---------- Given data

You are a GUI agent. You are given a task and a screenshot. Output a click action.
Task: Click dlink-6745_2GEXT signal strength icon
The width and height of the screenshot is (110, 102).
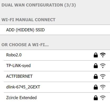[103, 87]
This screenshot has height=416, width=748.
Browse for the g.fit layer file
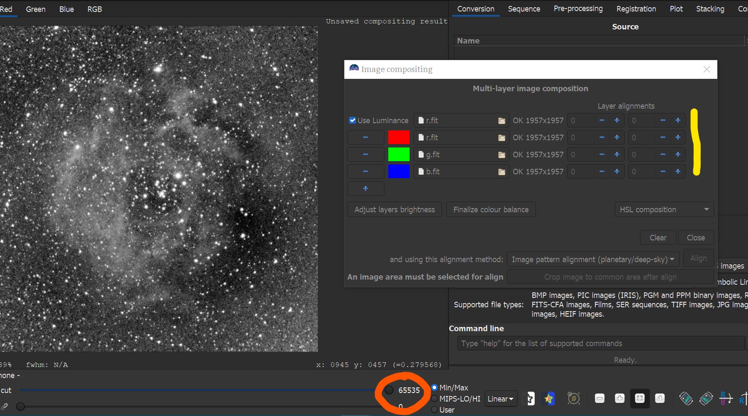tap(501, 155)
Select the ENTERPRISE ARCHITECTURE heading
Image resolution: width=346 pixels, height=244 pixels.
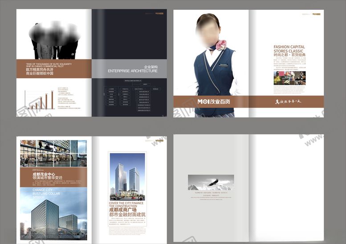point(132,71)
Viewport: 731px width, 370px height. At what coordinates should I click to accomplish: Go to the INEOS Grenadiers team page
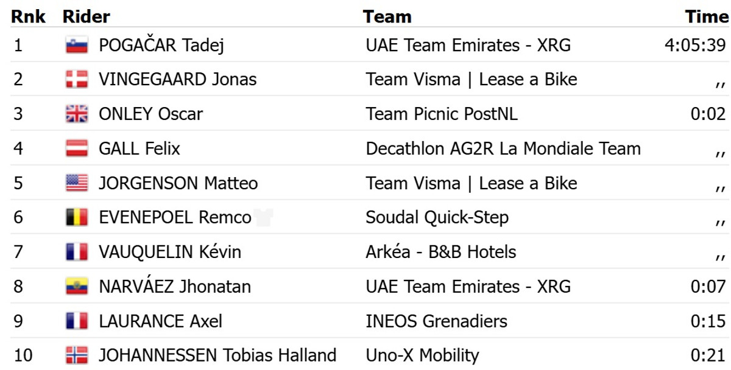tap(436, 321)
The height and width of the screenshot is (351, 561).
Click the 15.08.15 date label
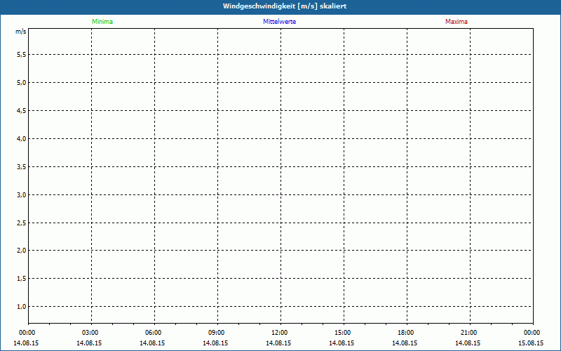tap(532, 343)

--------------------

Reproduce the data word for word; no pictures.

(Result for this exercise):
You are a GUI agent. You are given a task and a screenshot. Output a click action.
Task: Click dlink-6745_2GEXT signal strength icon
The width and height of the screenshot is (110, 102).
[103, 87]
This screenshot has height=416, width=748.
Browse for the g.fit layer file
tap(501, 155)
Select the ENTERPRISE ARCHITECTURE heading
Image resolution: width=346 pixels, height=244 pixels.
point(132,71)
Viewport: 731px width, 370px height. At what coordinates should I click to accomplish: Go to the INEOS Grenadiers team page
tap(436, 321)
The height and width of the screenshot is (351, 561).
Click the 15.08.15 date label
tap(532, 343)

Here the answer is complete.